"This is kind of a strange day," Wright said, mentioning this would be his final sports press conference with "hoops in the house."
"What Patty and I want this to be is the next step in Villanova basketball history, the next step in the Villanova program," Wright said. "The greatest thing for us has always been just to be the coach at Villanova."
The tearful coach added, "Accolades or winning games is not as big as just being the coach at Villanova."
WATCH: Jay Wright Officially Announces His Retirement
In a press conference that also featured Villanova University President Rev. Peter Donohue and Vice President and Athletic Director Mark Jackson, Wright said he knew during this season that it was the right time to step back.
He said he started thinking about it for a few seasons, but this year he didn't feel he was at 100% anymore; he was without the edge he once had.
"We always ask our players - you're either 100% in or you're against us," Wright said. "Father and Mark and (University Trustees Chair) Justin Gmelich, part of this process was them trying to convince me not to do this...they said 70% of you is as good as anybody else, which I appreciate. But we could never coach that way."
"I just knew it was the right time."
WATCH: Jay Wright Explains His Decision to Retire
While he may not have been on the top of his game, the staff and leadership of the team were, Wright said, with his voice cracking with emotion.

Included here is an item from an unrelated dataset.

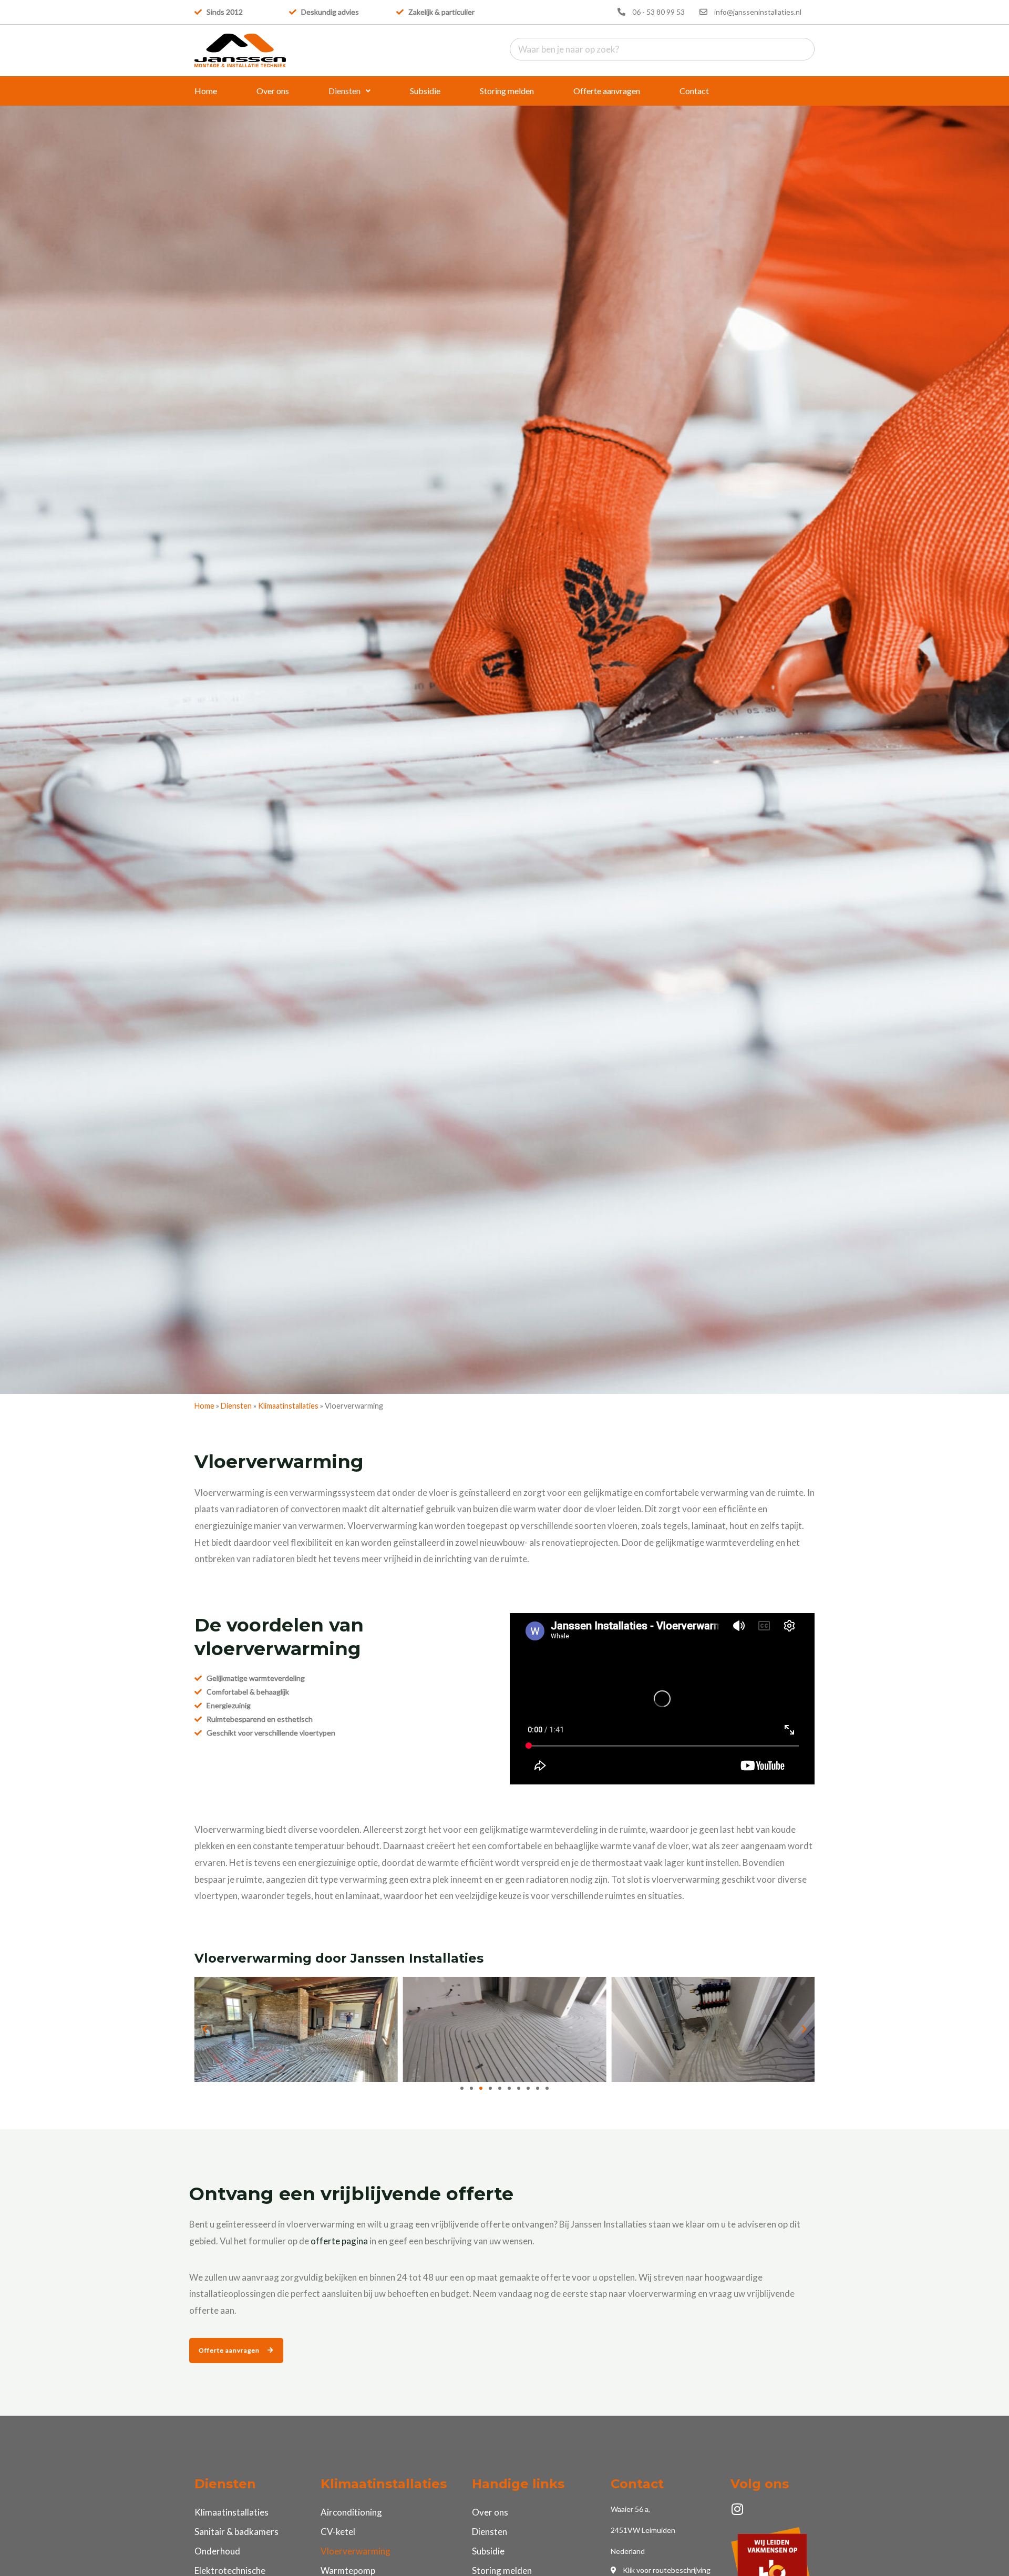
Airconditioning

The 60-year-old Wright will remain at Villanova and stay involved in fundraising, advising, education and more.
Wright guided Villanova to titles in 2016 and 2018 and just led the Wildcats to the Final Four, where they lost to national champion Kansas. He went 520-197 in 21 seasons at the school and 642-282 overall, also coaching Hofstra from 1994-2001.
Wright was inducted into the Naismith Basketball Hall of Fame in 2021.

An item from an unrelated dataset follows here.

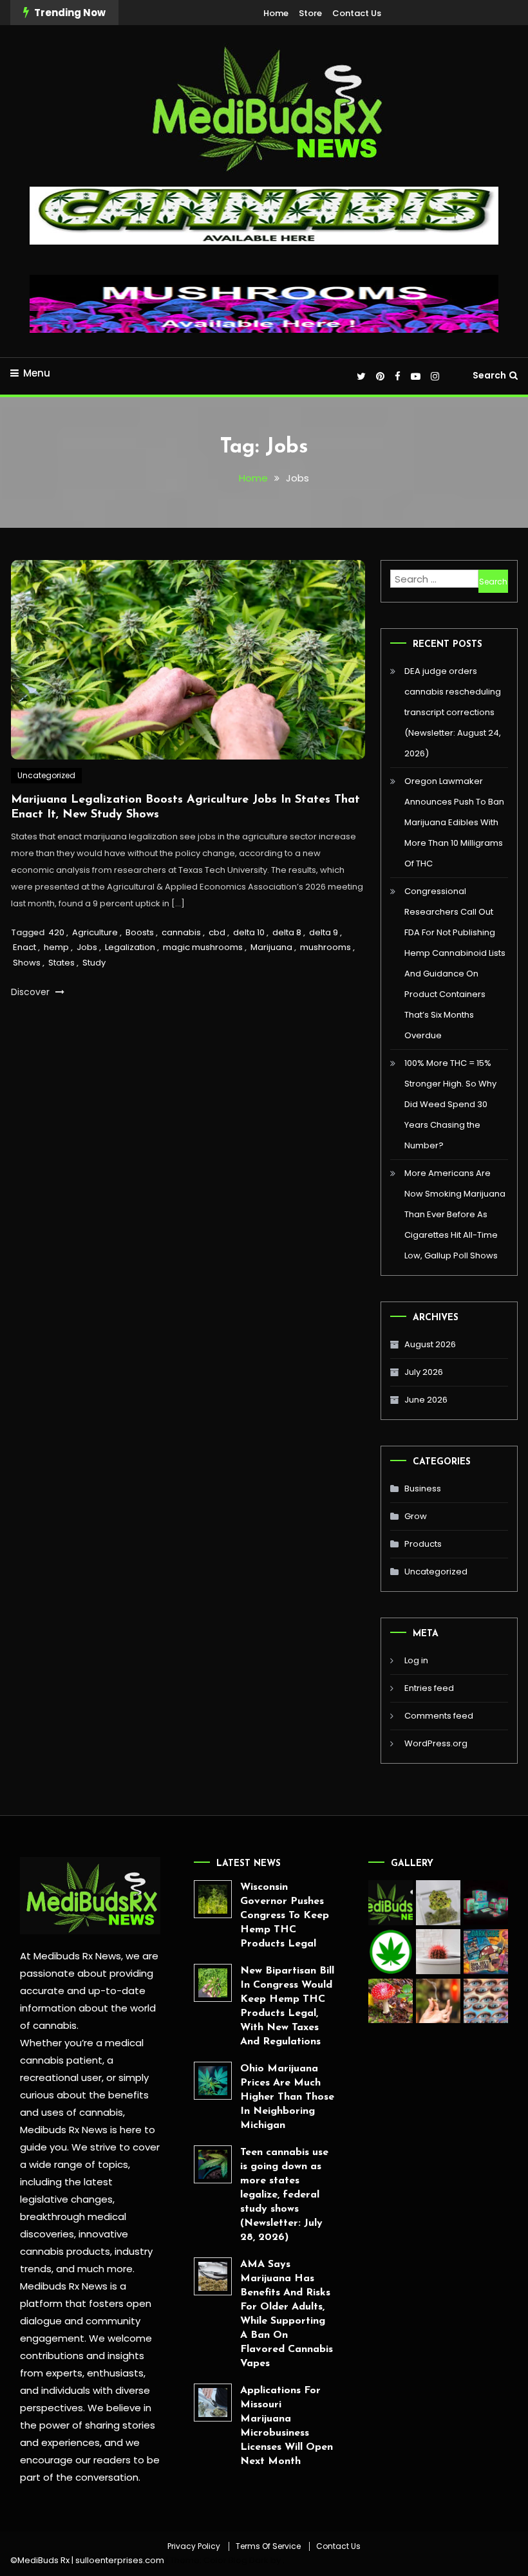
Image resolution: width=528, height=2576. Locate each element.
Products (423, 1544)
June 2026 (426, 1400)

RELATED: Phil Martelli, Fran Dunphy reflect on Jay Wright's legendary coaching career
He joined North Carolina's Roy Williams and Duke's Mike Krzyzewski as the third coach with multiple championships to step down over the last two years.

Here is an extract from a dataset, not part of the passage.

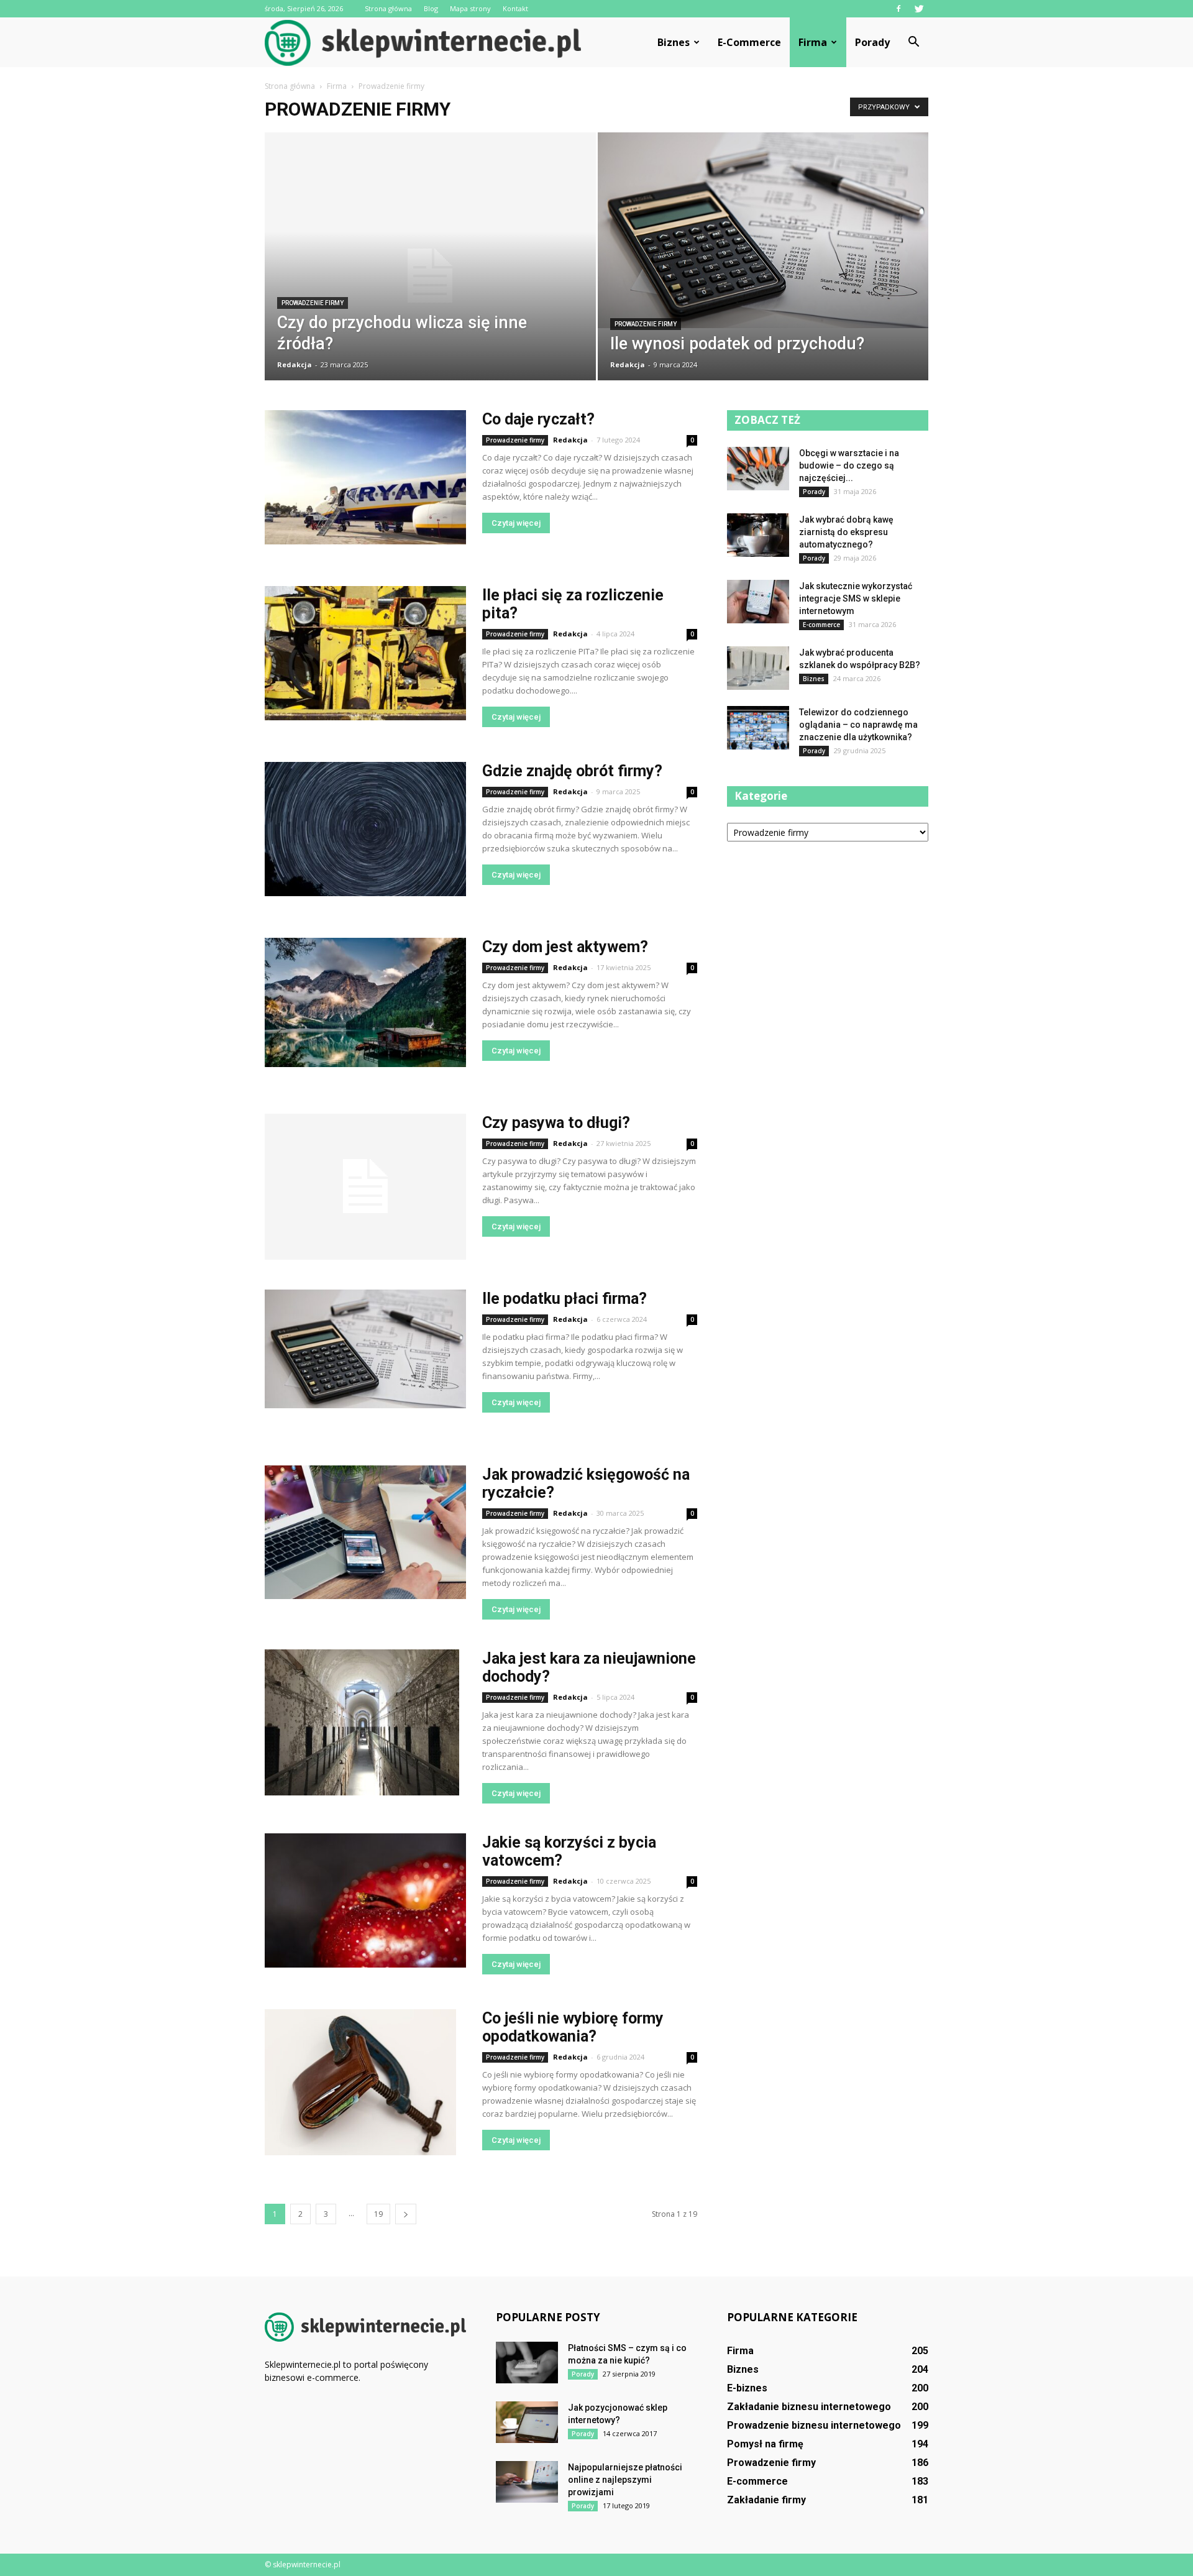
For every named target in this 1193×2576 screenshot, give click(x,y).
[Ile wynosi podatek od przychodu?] (763, 230)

Before he arrived, Villanova was known for upsetting Georgetown in the 1985 national championship game and the occasional trip to the NCAA Tournament.
Wright needed three years to build a foundation before Villanova broke through with a trip to the 2005 Sweet 16. An Elite Eight appearance followed the next year and the Wildcats reached the Final Four in 2009.
Villanova won its first national title under Wright in 2016 on Kris Jenkins' buzzer-beater and decimated the NCAA Tournament field in 2018, winning every game by double digits on its way to the national title.
He was selected AP coach of the decade in 2020.
Kyle Neptune, who served on the Villanova coaching staff before accepting the head coaching position at Fordham in 2021, returned to replace Wright.
The 37-year-old Neptune was on Wright's staff for the 2009 Final Four team, then later spent three seasons as an assistant at Niagara before he returned to the Wildcats in 2013. He went 16-16 in his lone season at Fordham.
Wright's decision comes after another successful season:
- He reached 25 or more victories for the 10th time in his 22 seasons.
- The Wildcats have won a regular-season or postseason conference championship in each of the nine seasons since the Big East reconfigured in 2013.
- The Wildcats earned a No. 1 or No. 2 seed in the NCAA Tournament for the eighth time under Wright.
During Wright's tenure, he coached several future NBA stars, including Kyle Lowry, Jalen Brunson, Mikal Bridges, and Saddiq Bey.
Wright was hired as head coach at Hofstra and went 207-122 with two NCAA Tournament appearances in seven seasons. Hired in 2001 to replace Steve Lappas, the Wildcats went to the NIT in Wright's first three seasons.
The Wildcats finished 30-8 this season and Wright's final game was an 81-65 loss to Kansas in the Final Four.
Wright, a Churchville, Pennsylvania native, played college basketball at Bucknell and started as an assistant at Rochester and Drexel. He spent five seasons at Villanova as Rollie Massimino's assistant, then followed him to UNLV for another two years before taking the head coaching job at Hofstra in 1994.
He rejected numerous NBA and other college overtures through the years and remained steadfast in his dedication to the Wildcats. Wright had stints coaching teams in the Pan American Games and World University Games; and served as an assistant coach under San Antonio Spurs coach Gregg Popovich for Team USA.
The Associated Press contributed to this report.